Problem details: The task here is to set down every line of the listing exactly.

------ Task inputs

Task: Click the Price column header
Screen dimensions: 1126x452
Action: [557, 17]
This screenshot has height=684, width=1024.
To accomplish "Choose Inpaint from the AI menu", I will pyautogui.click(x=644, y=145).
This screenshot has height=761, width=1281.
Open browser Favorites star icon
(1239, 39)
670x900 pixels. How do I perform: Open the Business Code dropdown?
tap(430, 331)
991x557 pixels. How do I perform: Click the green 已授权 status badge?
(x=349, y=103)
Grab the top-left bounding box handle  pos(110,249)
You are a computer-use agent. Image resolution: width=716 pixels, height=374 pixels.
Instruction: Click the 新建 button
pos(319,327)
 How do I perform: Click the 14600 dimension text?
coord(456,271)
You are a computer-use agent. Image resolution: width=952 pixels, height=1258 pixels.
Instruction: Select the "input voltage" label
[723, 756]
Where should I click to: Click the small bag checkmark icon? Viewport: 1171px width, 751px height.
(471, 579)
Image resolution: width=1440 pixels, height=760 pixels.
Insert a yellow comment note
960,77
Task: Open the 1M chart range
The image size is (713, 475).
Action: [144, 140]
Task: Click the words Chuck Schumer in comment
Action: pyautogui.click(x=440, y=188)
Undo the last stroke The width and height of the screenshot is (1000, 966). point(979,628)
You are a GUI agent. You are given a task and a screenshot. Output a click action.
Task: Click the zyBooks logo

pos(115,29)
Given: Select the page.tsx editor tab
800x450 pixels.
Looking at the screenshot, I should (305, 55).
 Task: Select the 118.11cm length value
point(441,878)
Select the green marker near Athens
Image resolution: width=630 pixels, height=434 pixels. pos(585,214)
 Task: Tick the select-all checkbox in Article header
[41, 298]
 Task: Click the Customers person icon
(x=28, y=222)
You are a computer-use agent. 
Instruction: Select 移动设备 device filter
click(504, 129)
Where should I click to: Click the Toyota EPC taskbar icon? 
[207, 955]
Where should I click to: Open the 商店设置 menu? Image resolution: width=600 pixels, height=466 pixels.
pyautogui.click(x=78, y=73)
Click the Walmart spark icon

------------

Exercise answer:
Task: Click the Price column header
Screen dimensions: 1126x452
Action: [557, 17]
This screenshot has height=684, width=1024.
To accomplish "Choose Inpaint from the AI menu", I will pyautogui.click(x=644, y=145).
This screenshot has height=761, width=1281.
Open browser Favorites star icon
(1239, 39)
670x900 pixels. How do I perform: Open the Business Code dropdown?
tap(430, 331)
991x557 pixels. How do I perform: Click the green 已授权 status badge?
(x=349, y=103)
Grab the top-left bounding box handle  pos(110,249)
You are a computer-use agent. Image resolution: width=716 pixels, height=374 pixels.
Instruction: Click the 新建 button
pos(319,327)
 How do I perform: Click the 14600 dimension text?
coord(456,271)
You are a computer-use agent. Image resolution: width=952 pixels, height=1258 pixels.
Instruction: Select the "input voltage" label
[723, 756]
Where should I click to: Click the small bag checkmark icon? Viewport: 1171px width, 751px height.
(471, 579)
Image resolution: width=1440 pixels, height=760 pixels.
Insert a yellow comment note
960,77
Task: Open the 1M chart range
The image size is (713, 475).
Action: [144, 140]
Task: Click the words Chuck Schumer in comment
Action: pyautogui.click(x=440, y=188)
Undo the last stroke The width and height of the screenshot is (1000, 966). point(979,628)
You are a GUI agent. You are given a task and a screenshot. Output a click action.
Task: Click the zyBooks logo

pos(115,29)
Given: Select the page.tsx editor tab
800x450 pixels.
Looking at the screenshot, I should (305, 55).
 Task: Select the 118.11cm length value
point(441,878)
Select the green marker near Athens
Image resolution: width=630 pixels, height=434 pixels. pos(585,214)
 Task: Tick the select-all checkbox in Article header
[41, 298]
 Task: Click the Customers person icon
(x=28, y=222)
You are a computer-use agent. 
Instruction: Select 移动设备 device filter
click(504, 129)
Where should I click to: Click the Toyota EPC taskbar icon? 
[207, 955]
Where should I click to: Open the 商店设置 menu? Image resolution: width=600 pixels, height=466 pixels.
pyautogui.click(x=78, y=73)
Click the Walmart spark icon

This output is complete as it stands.